In this study, women who had a primary education level had a higher prevalence of early initiation of breastfeeding compared to those with secondary education level or above. This was similar to the findings from Bangladesh, where the odds of early initiation of breastfeeding was lesser for women with secondary education level compared to those with non-formal education [31]. Fifty-seven percent of women in the current study with secondary education level were primiparous. In contrast, for women with primary education level, only 23% were primiparous, which could explain the low prevalence of early initiation of breastfeeding. Being educated can improve early initiation of breastfeeding practice due to increased awareness, however, in our context, educated mothers are wealthier than uneducated and can afford formula milk, so for them, it is a prestige to give their children prelacteal feeds.

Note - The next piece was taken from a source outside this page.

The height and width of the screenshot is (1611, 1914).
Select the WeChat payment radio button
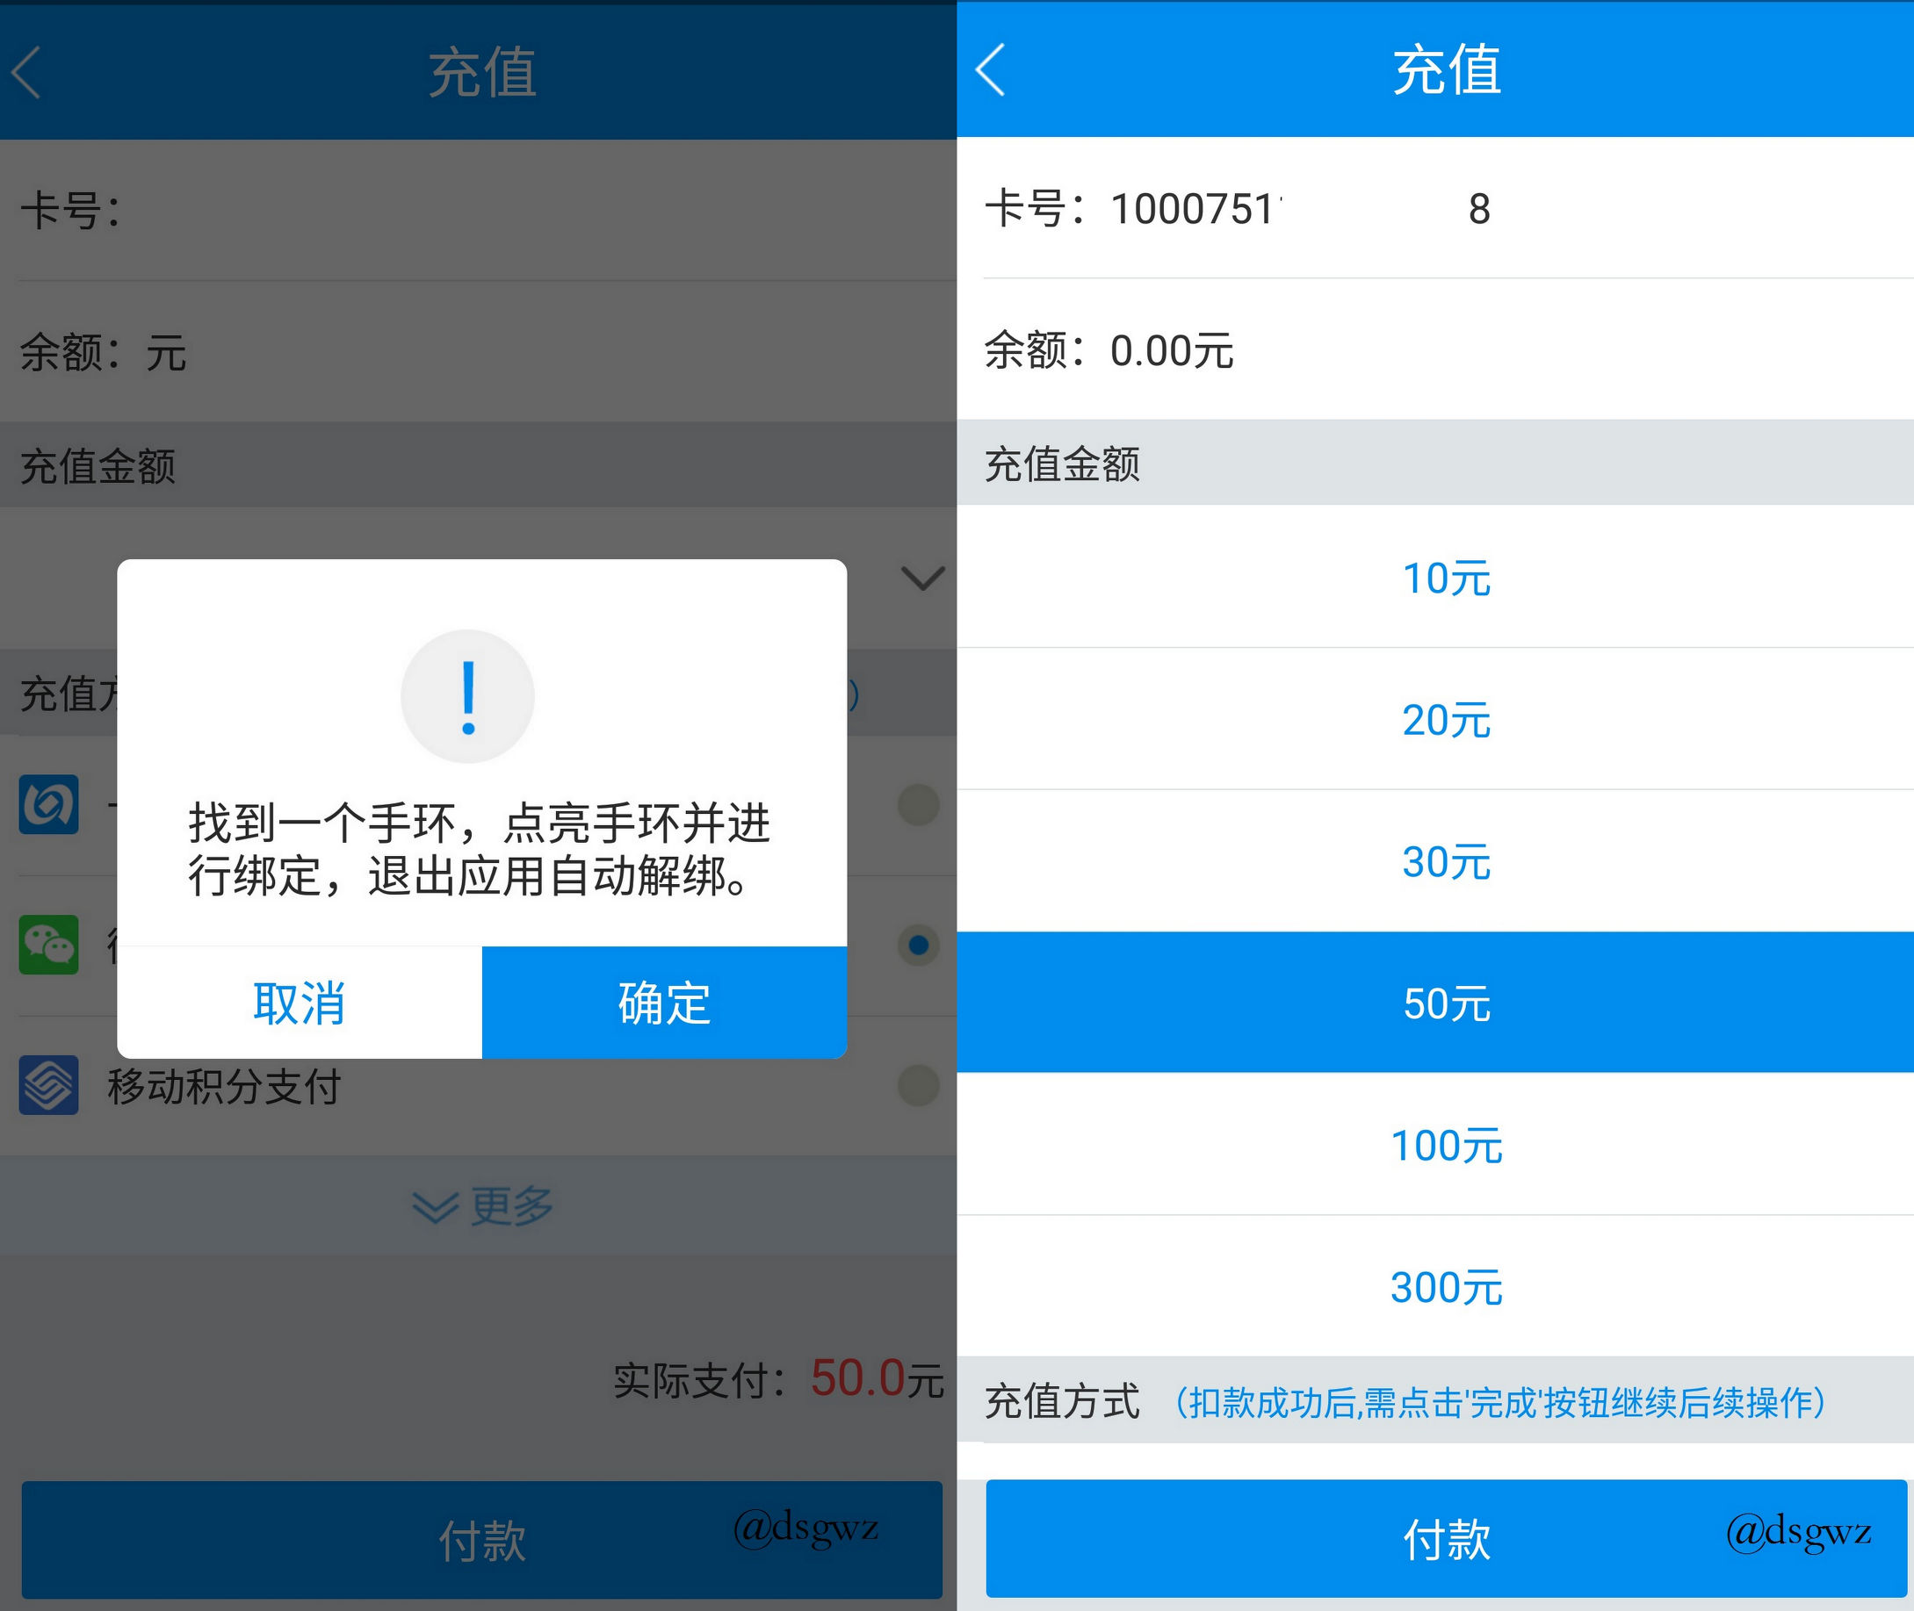(x=917, y=946)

Parity was observed to be positively associated with early initiation of breastfeeding. Women who have given birth to two children had a higher prevalence of early initiation of breastfeeding compared to primiparous. This is similar to findings from elsewhere [10,11,12, 22, 32, 33]. Women who have given birth more than once are likely to have more knowledge and experience on breastfeeding practices compared to nulliparous women, which is expected to influence their current practice [10]. Furthermore, delivery complications are more likely during the first pregnancy, which may end up in separation of the mother from the child, and can delay breastfeeding initiation [10].

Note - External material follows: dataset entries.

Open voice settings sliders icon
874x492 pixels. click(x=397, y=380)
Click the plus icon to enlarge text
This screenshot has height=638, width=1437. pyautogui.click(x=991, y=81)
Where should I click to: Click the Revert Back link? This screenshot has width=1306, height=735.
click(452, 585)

Prelacteal feeding was negatively associated with early initiation of breastfeeding. This is consistent with findings from Nepal [17] and in East Ethiopia [34]. Studies have suggested that skilled and trained health workers can motivate mothers to practice early initiation of breastfeeding, explain the breastfeeding benefits, and can create awareness on the disadvantages of prelacteal feeding during routine postnatal care immediately after delivery [11, 34,35,36,37]. However, in this study, only 28.5% of 765 women who delivered in the health facilities received breastfeeding support immediately after birth, which could have contributed to prelacteal feeding, hence delay breastfeeding initiation. The health system should be strengthened to ensure that healthcare providers provide breastfeeding support to mothers immediately after delivery. There is a need to investigate the barriers at the health facilities that hinder healthcare providers from providing breastfeeding support to women soon after birth.

Strength and limitations

By involving participants from most of the districts in the Kilimanjaro region, this study may provide the regional and sub-regional picture of early initiation of breastfeeding practice. However, our findings may not be generalized to other women across the country. This study might have been prone to recall and social desirability bias due to the self-reporting of time of breastfeeding initiation by women. This could have led to underestimation or overestimation of early initiation of breastfeeding practice in the region.

Conclusions

The prevalence of early initiation of breastfeeding in the Kilimanjaro region was 70%. Though this estimate is good compared to WHO recommendations, it is still below the national targets. The district of residence, maternal education level, parity, and prelacteal feeding were the factors associated with EIBF in this study. To improve early initiation of breastfeeding, healthcare providers at reproductive and child health clinics should emphasize the impact of prelacteal feeding during and breastfeeding support immediately after delivery, particularly women who have given birth for the first time and those with secondary education and above. Interventions to improve early initiation of breastfeeding needs to be strengthened especially in Same and Hai districts. Furthermore, there is a need for qualitative study Same and Hai districts to understand reasons that delays initiation of breastfeeding which eventually leads to low prevalence of early initiation of breastfeeding.